ProPrInt: Algorthim
Dataset
Dataset of protein- protein interaction are used separately for each three species namely Escherichia coli, Saccharomyces cerevisiae and Helicobacter pylori. In Escherichia coli dataset, Negative dataset is made from combination of periplasmic and cytoplasmic protein.In Saccharomyces cerevisiae, non-interacting pairs are selected randomly from 4233 yeast proteins. In Helicobacter pylori dataset, if Pairs are not specified explicitly then considered as non-interacting. Datasets are described as follows.
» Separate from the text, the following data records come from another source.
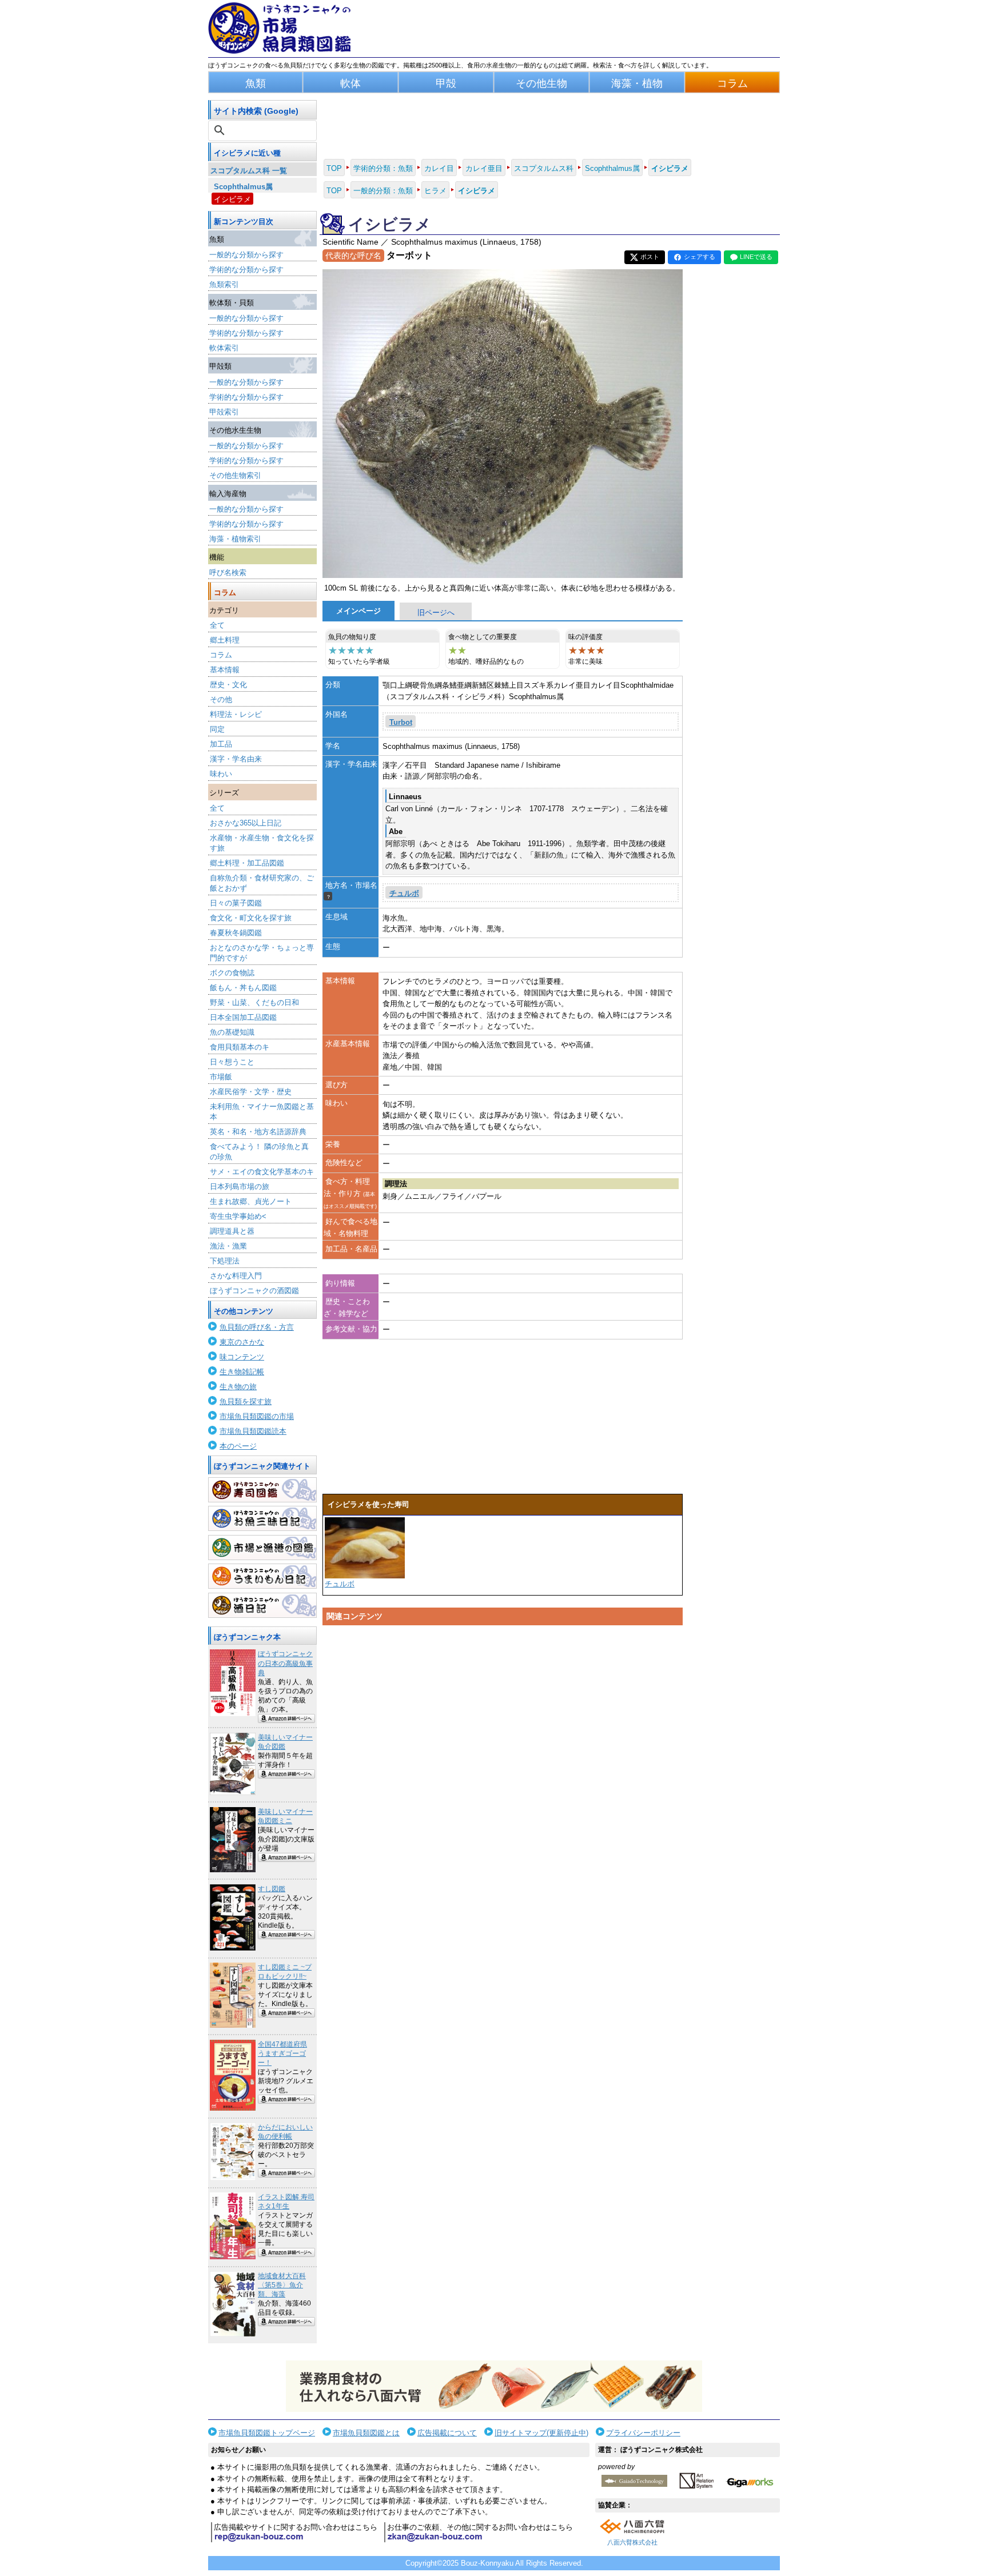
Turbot (400, 722)
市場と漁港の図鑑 (262, 1547)
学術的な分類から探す (246, 269)
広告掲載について (447, 2433)
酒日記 (262, 1605)
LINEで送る (756, 256)
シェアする (699, 256)
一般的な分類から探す (246, 254)
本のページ (238, 1446)
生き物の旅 (238, 1386)
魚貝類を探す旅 (246, 1401)
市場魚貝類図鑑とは (366, 2433)
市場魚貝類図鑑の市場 (257, 1416)
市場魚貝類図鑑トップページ (266, 2433)
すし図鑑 (271, 1889)
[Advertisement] (502, 1739)
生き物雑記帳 (242, 1371)
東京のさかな (242, 1342)
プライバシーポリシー (643, 2433)
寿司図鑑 (262, 1489)
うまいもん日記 (262, 1576)
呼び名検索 (227, 572)
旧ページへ (436, 612)
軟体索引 (224, 348)
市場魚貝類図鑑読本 (253, 1431)
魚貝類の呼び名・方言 (257, 1327)
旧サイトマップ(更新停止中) (541, 2433)
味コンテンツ (242, 1357)
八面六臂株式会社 (632, 2542)
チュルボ (404, 893)
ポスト (649, 256)
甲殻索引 (224, 412)
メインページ (358, 611)
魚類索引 (224, 284)
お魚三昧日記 (262, 1518)
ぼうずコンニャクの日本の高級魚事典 (285, 1663)
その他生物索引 (235, 475)
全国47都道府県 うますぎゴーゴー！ (282, 2053)
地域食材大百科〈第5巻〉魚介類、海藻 (282, 2285)
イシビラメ (232, 199)
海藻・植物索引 (235, 539)
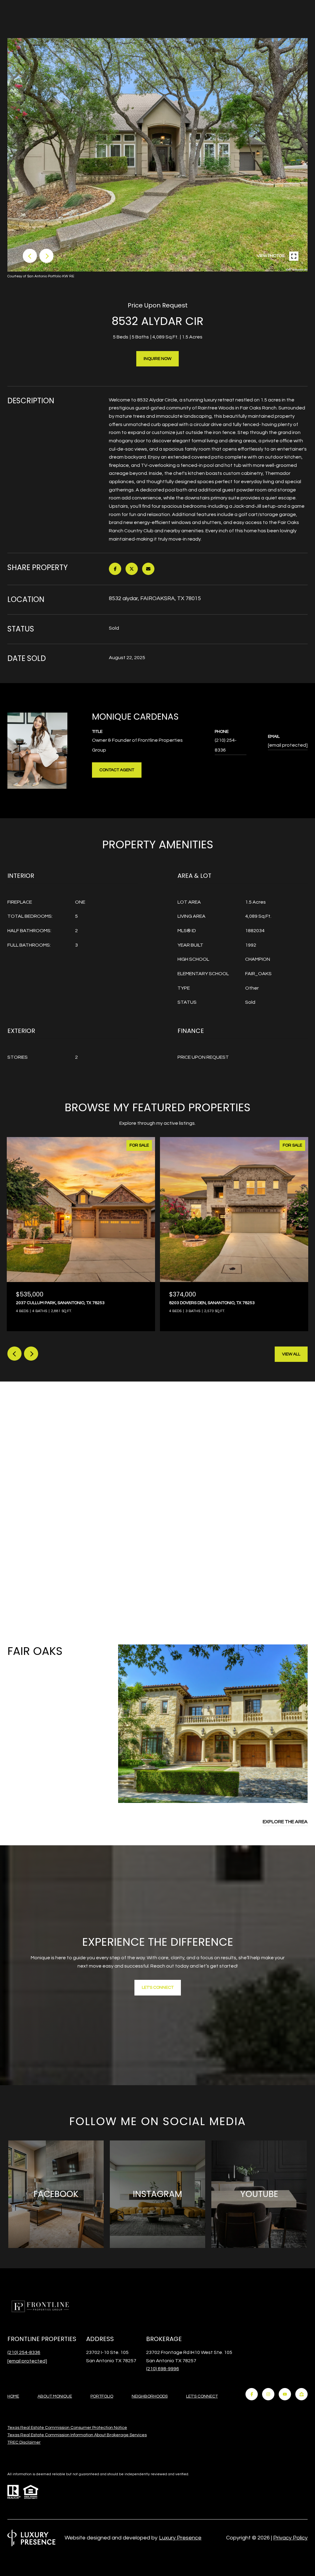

SI.No | Species | Source | Dataset |
Interacting | Non Interacting |
1 | Escherichia coli | Yellaboina et al., 2007 | 1082 | 13840 |
2 | Saccharomyces cerevisiae | Ben-Hur and Noble, 2005 | 10517 | 10517 |
3 | Helicobacter pylori | Martin et al., 2005 | 1458 | 1458 |
Approach
Different methods are used to extract the features from the different length of sequences. The methods are Amino Acid composition, Dipeptide composition, Biochemical class tripeptide composition, Pseudo Amino Acid composition and Position specific scoring matrix. Amino Acid composition have 20 features for each protein sequence so totally 40 features for each pair. In this same manner, 800, 232 and 42 features are extracted for Dipeptide composition, Biochemical class tripeptide composition and Pseudo Amino Acid composition
Support Vector Machine
Support Vector Machine is a supervised machine learning methods, used for classifing the protein-protein pair as interacting or non-interacting.SVMlight is an implementation of Support Vector Machines. SVM-light is freely downloadable from this site http://svmlight.joachims.org/. here, we make use of Radial basis function as a kernel function and the results are optimized using the various input parameters. The SVM model was created separately for each species and methods. The training dataset contains both positive data and negative data which are mentioned as 1 and –1 respectively. The model is created from training dataset of known class by using svm_learn and this is used for classifying test dataset using svm_classify.
Performance measure
Various parameters are used for assessing the performance of a method such as specificity, sensitivity, accuracy, Mathew’s correlation coefficient (MCC), positive predictive value (PPV) and negative predictive value (NPV). In order to evaluate this parameter, we calculated true positive (TP), true negative (TN), false positive (FP) and false negative (FN).